THE DATA =
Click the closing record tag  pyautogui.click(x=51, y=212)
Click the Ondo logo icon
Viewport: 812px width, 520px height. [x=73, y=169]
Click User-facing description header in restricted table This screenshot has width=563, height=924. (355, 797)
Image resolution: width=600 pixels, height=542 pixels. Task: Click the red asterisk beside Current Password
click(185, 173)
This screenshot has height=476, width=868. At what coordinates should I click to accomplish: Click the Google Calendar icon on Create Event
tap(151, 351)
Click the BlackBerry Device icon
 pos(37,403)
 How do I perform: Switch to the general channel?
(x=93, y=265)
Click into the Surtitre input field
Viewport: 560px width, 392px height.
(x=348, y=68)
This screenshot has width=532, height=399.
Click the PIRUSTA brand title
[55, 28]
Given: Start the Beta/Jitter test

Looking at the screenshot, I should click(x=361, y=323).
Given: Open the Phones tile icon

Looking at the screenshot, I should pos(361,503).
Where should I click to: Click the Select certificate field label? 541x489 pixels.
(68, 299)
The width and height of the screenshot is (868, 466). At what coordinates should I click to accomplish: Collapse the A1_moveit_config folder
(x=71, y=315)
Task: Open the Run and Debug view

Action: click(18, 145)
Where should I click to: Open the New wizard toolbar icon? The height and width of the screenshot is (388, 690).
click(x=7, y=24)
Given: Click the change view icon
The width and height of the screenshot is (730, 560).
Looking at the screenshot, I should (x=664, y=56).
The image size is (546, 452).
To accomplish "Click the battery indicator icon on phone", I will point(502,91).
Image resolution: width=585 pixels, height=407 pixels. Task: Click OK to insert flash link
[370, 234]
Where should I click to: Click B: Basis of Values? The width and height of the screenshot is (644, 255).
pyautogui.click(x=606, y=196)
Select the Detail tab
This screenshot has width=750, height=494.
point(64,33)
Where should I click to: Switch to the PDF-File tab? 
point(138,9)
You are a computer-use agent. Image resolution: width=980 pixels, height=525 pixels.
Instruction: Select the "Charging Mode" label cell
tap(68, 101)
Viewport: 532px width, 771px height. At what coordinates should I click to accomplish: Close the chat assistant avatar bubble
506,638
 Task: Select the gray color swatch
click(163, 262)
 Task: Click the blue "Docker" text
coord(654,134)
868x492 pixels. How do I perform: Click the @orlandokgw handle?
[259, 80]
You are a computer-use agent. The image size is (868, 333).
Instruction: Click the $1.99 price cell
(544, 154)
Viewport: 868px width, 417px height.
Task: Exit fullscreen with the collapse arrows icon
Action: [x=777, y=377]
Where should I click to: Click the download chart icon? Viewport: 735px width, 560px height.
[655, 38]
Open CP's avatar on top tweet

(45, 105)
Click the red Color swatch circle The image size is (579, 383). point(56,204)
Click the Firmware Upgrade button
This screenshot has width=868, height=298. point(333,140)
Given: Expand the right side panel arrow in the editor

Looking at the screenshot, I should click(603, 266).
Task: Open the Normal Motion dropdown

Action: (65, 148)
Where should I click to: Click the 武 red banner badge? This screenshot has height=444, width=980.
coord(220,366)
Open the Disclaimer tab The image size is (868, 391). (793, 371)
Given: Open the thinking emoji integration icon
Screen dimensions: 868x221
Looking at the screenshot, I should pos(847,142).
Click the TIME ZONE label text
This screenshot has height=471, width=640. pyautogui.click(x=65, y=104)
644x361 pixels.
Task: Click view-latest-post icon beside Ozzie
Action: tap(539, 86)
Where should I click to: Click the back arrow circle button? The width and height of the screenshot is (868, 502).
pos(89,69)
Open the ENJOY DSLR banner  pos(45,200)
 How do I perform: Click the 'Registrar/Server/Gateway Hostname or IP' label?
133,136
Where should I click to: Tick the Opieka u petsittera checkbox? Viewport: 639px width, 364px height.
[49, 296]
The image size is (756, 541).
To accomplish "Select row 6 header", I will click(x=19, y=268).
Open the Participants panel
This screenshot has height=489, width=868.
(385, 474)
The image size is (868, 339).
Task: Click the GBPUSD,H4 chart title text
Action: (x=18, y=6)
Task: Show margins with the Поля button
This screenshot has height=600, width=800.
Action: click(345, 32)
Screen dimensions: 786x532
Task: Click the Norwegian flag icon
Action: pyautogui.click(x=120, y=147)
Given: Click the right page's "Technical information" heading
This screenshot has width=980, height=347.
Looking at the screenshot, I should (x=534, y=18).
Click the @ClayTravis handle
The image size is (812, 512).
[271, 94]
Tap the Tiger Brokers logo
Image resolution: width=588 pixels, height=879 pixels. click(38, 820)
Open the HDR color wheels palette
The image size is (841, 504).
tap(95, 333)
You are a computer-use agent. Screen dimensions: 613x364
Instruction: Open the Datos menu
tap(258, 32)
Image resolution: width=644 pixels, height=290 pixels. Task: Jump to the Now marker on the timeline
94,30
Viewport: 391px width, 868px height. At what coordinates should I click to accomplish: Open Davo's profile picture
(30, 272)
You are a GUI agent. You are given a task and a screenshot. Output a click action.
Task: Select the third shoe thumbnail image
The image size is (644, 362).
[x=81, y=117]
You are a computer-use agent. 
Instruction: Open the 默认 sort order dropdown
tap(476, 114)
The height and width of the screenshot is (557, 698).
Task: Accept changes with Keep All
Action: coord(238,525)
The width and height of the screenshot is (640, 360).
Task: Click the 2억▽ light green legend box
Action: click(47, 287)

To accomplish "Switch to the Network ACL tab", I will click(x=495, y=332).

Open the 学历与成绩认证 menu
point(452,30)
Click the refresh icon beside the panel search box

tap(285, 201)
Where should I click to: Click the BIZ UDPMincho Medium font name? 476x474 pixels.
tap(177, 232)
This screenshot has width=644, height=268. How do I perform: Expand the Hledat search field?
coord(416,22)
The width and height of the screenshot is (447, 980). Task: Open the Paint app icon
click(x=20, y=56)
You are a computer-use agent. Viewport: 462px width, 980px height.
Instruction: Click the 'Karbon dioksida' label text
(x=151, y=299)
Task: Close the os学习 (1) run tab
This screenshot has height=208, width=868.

BRIEF =
Every entry needs to be copied again, word for word.

RESULT =
Click the closing record tag  pyautogui.click(x=51, y=212)
Click the Ondo logo icon
Viewport: 812px width, 520px height. [x=73, y=169]
Click User-facing description header in restricted table This screenshot has width=563, height=924. (355, 797)
Image resolution: width=600 pixels, height=542 pixels. Task: Click the red asterisk beside Current Password
click(185, 173)
This screenshot has height=476, width=868. At what coordinates should I click to accomplish: Click the Google Calendar icon on Create Event
tap(151, 351)
Click the BlackBerry Device icon
 pos(37,403)
 How do I perform: Switch to the general channel?
(x=93, y=265)
Click into the Surtitre input field
Viewport: 560px width, 392px height.
(x=348, y=68)
This screenshot has width=532, height=399.
Click the PIRUSTA brand title
[55, 28]
Given: Start the Beta/Jitter test

Looking at the screenshot, I should click(x=361, y=323).
Given: Open the Phones tile icon

Looking at the screenshot, I should pos(361,503).
Where should I click to: Click the Select certificate field label? 541x489 pixels.
(68, 299)
The width and height of the screenshot is (868, 466). At what coordinates should I click to accomplish: Collapse the A1_moveit_config folder
(x=71, y=315)
Task: Open the Run and Debug view

Action: click(18, 145)
Where should I click to: Open the New wizard toolbar icon? The height and width of the screenshot is (388, 690).
click(x=7, y=24)
Given: Click the change view icon
The width and height of the screenshot is (730, 560).
Looking at the screenshot, I should (x=664, y=56).
The image size is (546, 452).
To accomplish "Click the battery indicator icon on phone", I will point(502,91).
Image resolution: width=585 pixels, height=407 pixels. Task: Click OK to insert flash link
[370, 234]
Where should I click to: Click B: Basis of Values? The width and height of the screenshot is (644, 255).
pyautogui.click(x=606, y=196)
Select the Detail tab
This screenshot has width=750, height=494.
point(64,33)
Where should I click to: Switch to the PDF-File tab? 
point(138,9)
You are a computer-use agent. Image resolution: width=980 pixels, height=525 pixels.
Instruction: Select the "Charging Mode" label cell
tap(68, 101)
Viewport: 532px width, 771px height. At what coordinates should I click to accomplish: Close the chat assistant avatar bubble
506,638
 Task: Select the gray color swatch
click(163, 262)
 Task: Click the blue "Docker" text
coord(654,134)
868x492 pixels. How do I perform: Click the @orlandokgw handle?
[259, 80]
You are a computer-use agent. The image size is (868, 333).
Instruction: Click the $1.99 price cell
(544, 154)
Viewport: 868px width, 417px height.
Task: Exit fullscreen with the collapse arrows icon
Action: [x=777, y=377]
Where should I click to: Click the download chart icon? Viewport: 735px width, 560px height.
[655, 38]
Open CP's avatar on top tweet

(45, 105)
Click the red Color swatch circle The image size is (579, 383). point(56,204)
Click the Firmware Upgrade button
This screenshot has width=868, height=298. point(333,140)
Given: Expand the right side panel arrow in the editor

Looking at the screenshot, I should click(603, 266).
Task: Open the Normal Motion dropdown

Action: (65, 148)
Where should I click to: Click the 武 red banner badge? This screenshot has height=444, width=980.
coord(220,366)
Open the Disclaimer tab The image size is (868, 391). (793, 371)
Given: Open the thinking emoji integration icon
Screen dimensions: 868x221
Looking at the screenshot, I should pos(847,142).
Click the TIME ZONE label text
This screenshot has height=471, width=640. pyautogui.click(x=65, y=104)
644x361 pixels.
Task: Click view-latest-post icon beside Ozzie
Action: tap(539, 86)
Where should I click to: Click the back arrow circle button? The width and height of the screenshot is (868, 502).
pos(89,69)
Open the ENJOY DSLR banner  pos(45,200)
 How do I perform: Click the 'Registrar/Server/Gateway Hostname or IP' label?
133,136
Where should I click to: Tick the Opieka u petsittera checkbox? Viewport: 639px width, 364px height.
[49, 296]
The image size is (756, 541).
To accomplish "Select row 6 header", I will click(x=19, y=268).
Open the Participants panel
This screenshot has height=489, width=868.
(385, 474)
The image size is (868, 339).
Task: Click the GBPUSD,H4 chart title text
Action: (x=18, y=6)
Task: Show margins with the Поля button
This screenshot has height=600, width=800.
Action: click(345, 32)
Screen dimensions: 786x532
Task: Click the Norwegian flag icon
Action: pyautogui.click(x=120, y=147)
Given: Click the right page's "Technical information" heading
This screenshot has width=980, height=347.
Looking at the screenshot, I should (x=534, y=18).
Click the @ClayTravis handle
The image size is (812, 512).
[271, 94]
Tap the Tiger Brokers logo
Image resolution: width=588 pixels, height=879 pixels. click(38, 820)
Open the HDR color wheels palette
The image size is (841, 504).
tap(95, 333)
You are a computer-use agent. Screen dimensions: 613x364
Instruction: Open the Datos menu
tap(258, 32)
Image resolution: width=644 pixels, height=290 pixels. Task: Jump to the Now marker on the timeline
94,30
Viewport: 391px width, 868px height. At what coordinates should I click to accomplish: Open Davo's profile picture
(30, 272)
You are a GUI agent. You are given a task and a screenshot. Output a click action.
Task: Select the third shoe thumbnail image
The image size is (644, 362).
[x=81, y=117]
You are a computer-use agent. 
Instruction: Open the 默认 sort order dropdown
tap(476, 114)
The height and width of the screenshot is (557, 698).
Task: Accept changes with Keep All
Action: coord(238,525)
The width and height of the screenshot is (640, 360).
Task: Click the 2억▽ light green legend box
Action: click(47, 287)

To accomplish "Switch to the Network ACL tab", I will click(x=495, y=332).

Open the 学历与成绩认证 menu
point(452,30)
Click the refresh icon beside the panel search box

tap(285, 201)
Where should I click to: Click the BIZ UDPMincho Medium font name? 476x474 pixels.
tap(177, 232)
This screenshot has width=644, height=268. How do I perform: Expand the Hledat search field?
coord(416,22)
The width and height of the screenshot is (447, 980). Task: Open the Paint app icon
click(x=20, y=56)
You are a computer-use agent. Viewport: 462px width, 980px height.
Instruction: Click the 'Karbon dioksida' label text
(x=151, y=299)
Task: Close the os学习 (1) run tab
This screenshot has height=208, width=868.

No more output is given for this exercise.